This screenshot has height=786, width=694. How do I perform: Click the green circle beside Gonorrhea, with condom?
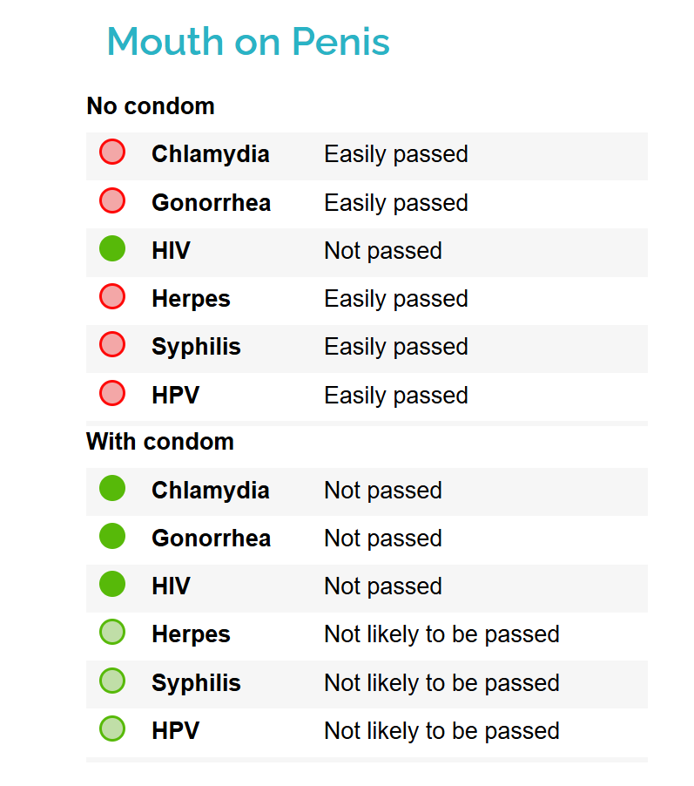pyautogui.click(x=112, y=537)
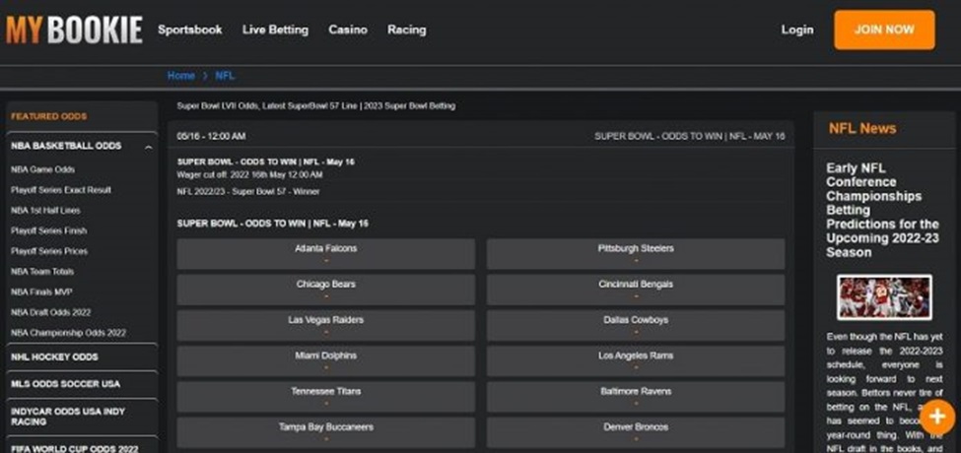Viewport: 961px width, 453px height.
Task: Choose the Pittsburgh Steelers odds box
Action: click(636, 253)
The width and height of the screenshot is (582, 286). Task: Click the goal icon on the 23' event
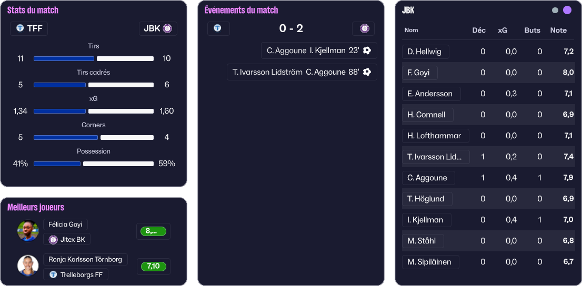(367, 50)
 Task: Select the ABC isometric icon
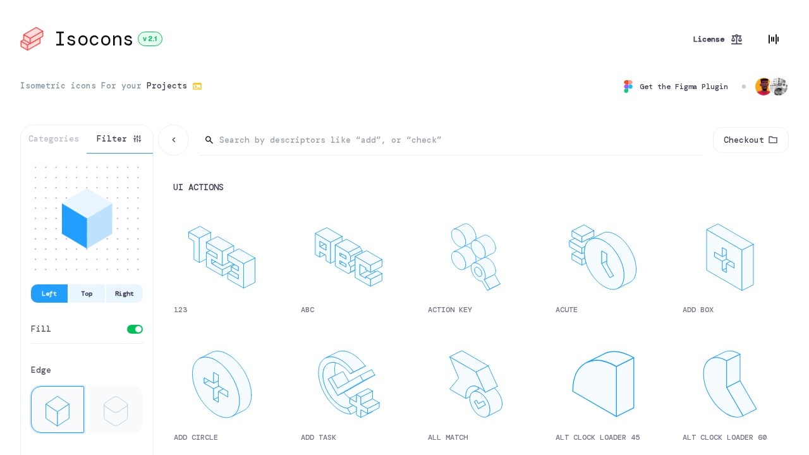pyautogui.click(x=348, y=257)
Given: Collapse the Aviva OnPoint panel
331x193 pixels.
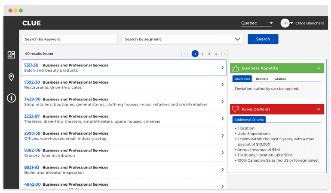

■ **DIRECTIONS FOR THIS TASK**: Give back every line of the items above exactly as it appears, but leave out the pictures.

■ **WRITTEN ANSWER**:
This screenshot has height=786, width=694. How do I perform: Click the green circle beside Gonorrhea, with condom?
pyautogui.click(x=112, y=537)
Viewport: 961px width, 453px height.
Task: Choose the Pittsburgh Steelers odds box
Action: click(636, 253)
The width and height of the screenshot is (582, 286). Task: Click the goal icon on the 23' event
(367, 50)
 Task: Select the ABC isometric icon
pyautogui.click(x=348, y=257)
Given: Collapse the Aviva OnPoint panel
331x193 pixels.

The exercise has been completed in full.